• [Document]:
- Decades:: 2000s; 2010s; 2020s; 2030s;
- See also:: Other events of 2024; Timeline of Nepalese history;

= 2024 in Nepal =

Events in the year 2024 in Nepal.

== Incumbents ==

- President: Ram Chandra Poudel
- Vice President: Ram Sahaya Yadav
- Prime Minister: Pushpa Kamal Dahal (until 15 July)
  - Khadga Prasad Oli onwards
- Chief Justice: Bishowambhar Prasad Shrestha
- Speaker of House of Representatives: Dev Raj Ghimire
- Chairman of National Assembly: Ganesh Prasad Timilsina (until 3 March)
  - Narayan Prasad Dahal from 12 March onwards

=== Provincial Governors ===

- Governor of Bagmati Province:
  - Yadav Chandra Sharma
  - Deepak Prasad Devkota
- Governor of Gandaki Province:
  - Prithvi Man Gurung
  - Dilli Raj Bhatta
- Governor of Karnali Province:
  - Tilak Pariyar
  - Yagya Raj Joshi
- Governor of Koshi Province: Parshuram Khapung
- Governor of Lumbini Province:
  - Amik Sherchan
  - Krishna Bahadur Gharti
- Governor of Madhesh Province:
  - Hari Shankar Mishra
  - Sumitra Bhandari
- Governor of Sudurpashchim Province:
  - Dev Raj Joshi
  - Najir Miya

== Events ==
===January===
- 5 January – Nepal stops issuing permits to its citizens to work in Russia and Ukraine after 10 Nepalis are killed while serving in the Russian Army.

• [Goal]:
Carry on the article about 2024 in Nepal from the point where it ends. The material that follows plays no part here.

• [Given data]:
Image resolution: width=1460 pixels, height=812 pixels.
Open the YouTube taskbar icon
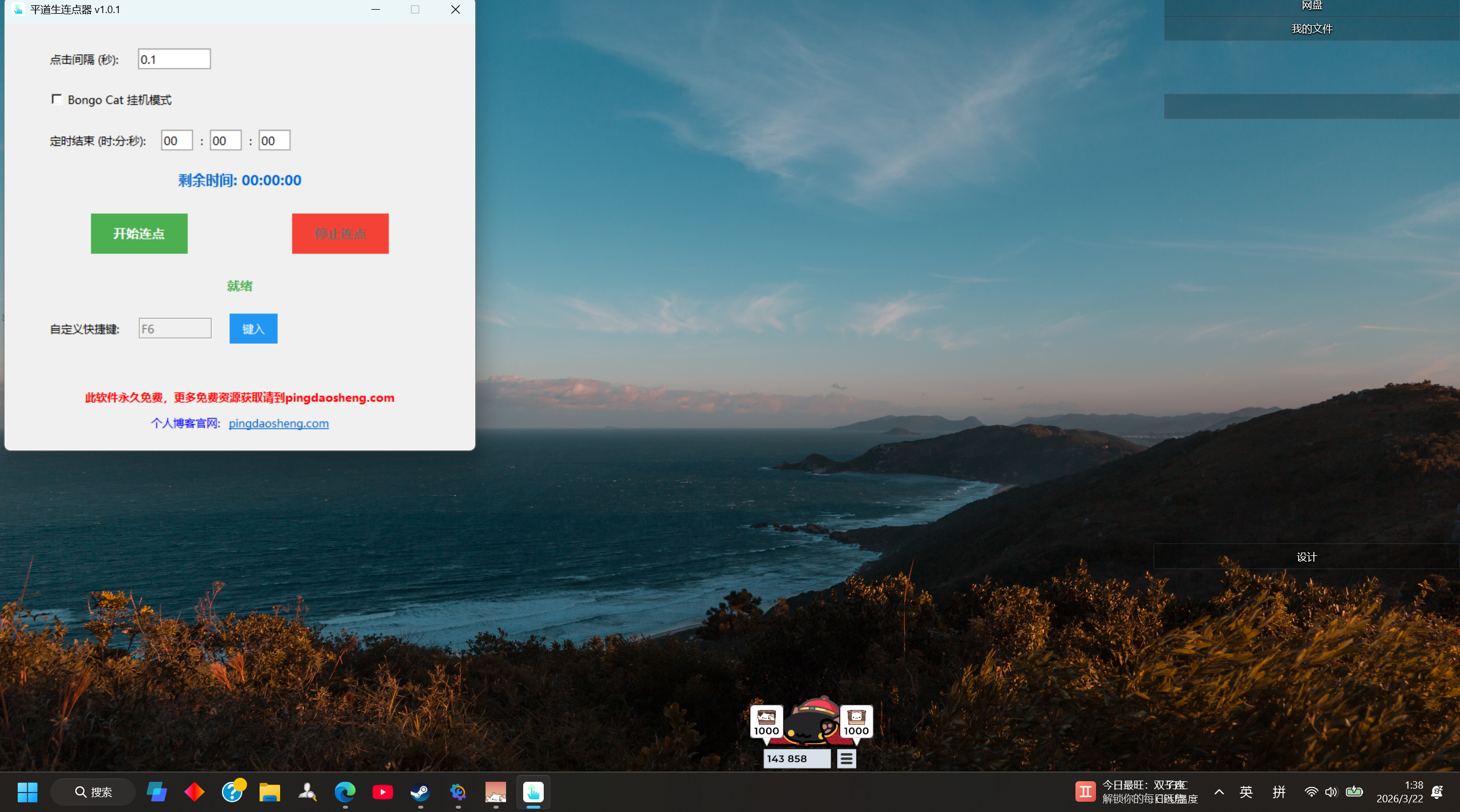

• [Result]:
===March===
- 4 March – Prime Minister Pushpa Kamal Dahal ends his coalition agreement with the Nepali Congress and forms a new coalition government with the Communist Party of Nepal (Unified Marxist-Leninist) and other smaller parties.

===May===
- 3 May – The Supreme Court of Nepal orders the government to limit the number of permits it issues to those seeking to climb Mount Everest and other mountain peaks in the country to preserve the mountains and their environment.
- 21 May – Kailash Sirohiya, the owner of Nepal's largest news organisation Kantipur Publications, is arrested at company offices in Kathmandu for alleged violations of citizenship laws after his citizenship card number is found to share that of another.

===June===
- 26 June – Two days of heavy rains in Nepal kills 20 people.
- 29 June – Landslides in Nepal kill nine people.

===July===
- 1 July – A court in Sarlahi sentences Buddhist religious figure Ram Bahadur Bomjon to ten years' imprisonment and damage payments of $3,700 for sexually assaulting a minor.
- 3 July – The Communist Party of Nepal (Unified Marxist-Leninist) withdraws from Prime Minister Pushpa Kamal Dahal's governing coalition after entering into a coalition agreement with the Nepali Congress.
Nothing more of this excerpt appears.